▼▼▼

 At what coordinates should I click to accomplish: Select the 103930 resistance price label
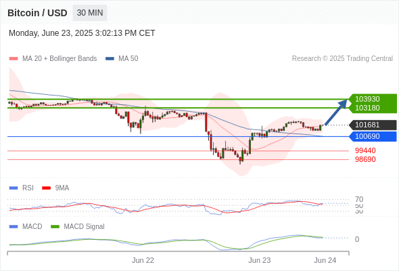[x=367, y=99]
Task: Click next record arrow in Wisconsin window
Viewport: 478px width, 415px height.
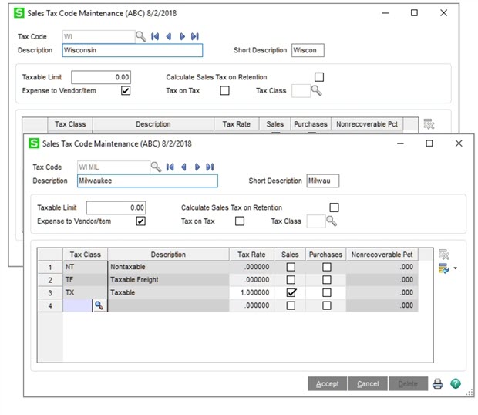Action: click(x=182, y=36)
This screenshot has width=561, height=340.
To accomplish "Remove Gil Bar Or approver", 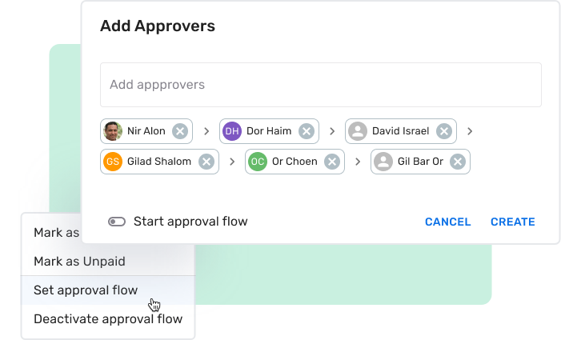I will [457, 162].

▲▲▲

Count how many lines of the data above contain the string "width", with case taken into account, and give only that number.

2